I’m increasingly of the opinion that BioWare’s games are successful at presenting a gripping story that almost makes up for the fact that I’m playing a BioWare game. God, I know some people that last sentence would piss off. I LOVED KotOR until the final boss fight, where suddenly being without my team and without one very specific skill for Lightsiders meant that I simply couldn’t beat it. I tried three different times to like Mass Effect because I sank sixty dollars on it, but at the end of the day the horrible mechanics made me put it down. On the third try, it was when it took me more than a dozen tries to kill a boss, and the fact that on three of those tries, I didn’t even get to move because I got thrown around so much, or a crate dropped on me, or some other horrible occurance.

Dragon Age was BioWare’s big chance to redeem themselves, and for the most part, they have. It’s fun and engaging, but that’s also because it’s a big step back from Mass Effect’s failures. It’s also because Dragon Age is so closely based on your tabletop game systems that there’s less room for error. In fact, I only requested Dragon Age as a gift because I can’t get my failure friends to play D&D with me. I’d much rather do that as either a player or a DM than play Dragon Age.

The game is fun, however, and the story is interesting, and it feels like they’ve made a big improvement by not having gauges ala Fable or Mass Effect that track how good or chaotic you are. In those situations, the only tangible in-game rewards were typically for maxing out the meter one way or the other and it made more realistic, middle-of-the-road play seem useless. Dragon Age’s moral choices are strongly individual, but with long lasting effects. I like it.

The largest problem I’m having with the game is its buggy nature. I’ve had several occasions where quests bugged out, or switches didn’t flip to progress whatever was supposed to happen upon my entering a room or killing a certain enemy, and it’s annoying. Furthermore, while I was incredibly invested in the game and playing it nonstop for a while, enthralled enough to work on two separate campaigns, my main story has progressed to the point where the actual story and lore are winding down, and after spending a day away from the game I have no desire to play it left. BioWare has this dialogue tree and story stuff down. Now if they got together with a game company that made games, they might get somewhere.

Maybe if I keep bitching about things people love I’ll get famous. Might need to be funnier or talk fast, though.

I’m holding a conversation concurrently with writing this post. I think that’s how the word concurrent works. And as my girlfriend pesters offers entertainment for me via YouTube, I start thinking about how I really don’t like watching videos compared to viewing images or simply reading. And I think I may know why.

Growing up, I read and played video games. Sure, I watched TV, but my two biggest forms of entertainment were books and hand-me-down consoles from my grandpa. Both of these are extremely interactive forms of entertainment – videogames require actual input, whereas books require the reader to conjure sights, sounds, and other senses in order to perceive a scene. Then, in seventh grade, I was introduced to the internet, and what might be one of the most significant developments since the printing press – hypertext.

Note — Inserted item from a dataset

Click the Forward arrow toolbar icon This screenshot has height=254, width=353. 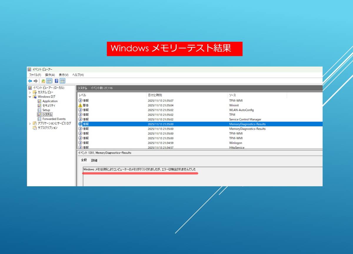(36, 81)
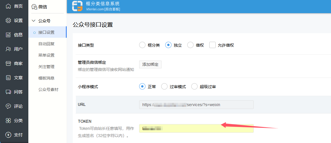Click the 添加绑定 button
Image resolution: width=331 pixels, height=143 pixels.
point(150,64)
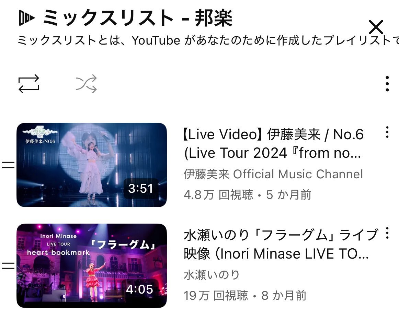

In short, the internet is hypertext. It’s what the first two letters in HTTP mean. Anyone who has ever had a wikipedia bender leading from Mystery Science Theater 3000 to Jean-Paul Sartre knows what I’m talking about. It is a very stream-of-consciousness, chaotic, and reader dominated. Video, however, is not. The pacing is set. Rewinding and rewatching is difficult for the same reason that voice mail is difficult when compared to text messages. You simply get the same problems again. There is no (little) way to slow things down without what really amounts to changing the product you’ve been given.

I, and countless others, grew up on hypertext. We fed off of it. I am not the only person that grew up on video games, then discovered hypertext at a formative point. There’s a generation out there that has grown up expecting to set its own pace and be able to explore in its own direction. Give it time. Maybe another 30 years, maybe another 10, maybe two. Hypertext will kill the video star.

On a marginally related note, if you thought the definition of art was tricky now, think of it once hypertext takes over.

In fact, I have an even cooler idea than this website. I should take everything about Wilson, every character, every setting, every plot point, and I am going to make a wiki of them. And I will call that wiki the primary text, and I will go “Behold! I have written a hypertext epic!” And the critics and high-minded literary snobs will kneel before me, for I have invented the future, and it is the wikipedia bender. And I will sell ads on the website to make money, and because everyone will come to the site and invent their own narrative, I will get impressions. And make millions. It isn’t just post-modern, it’s post-text. And I am the future of art and

…wait. In the internet version of that South Park idiom about the Simpsons, Penny Arcade did it first.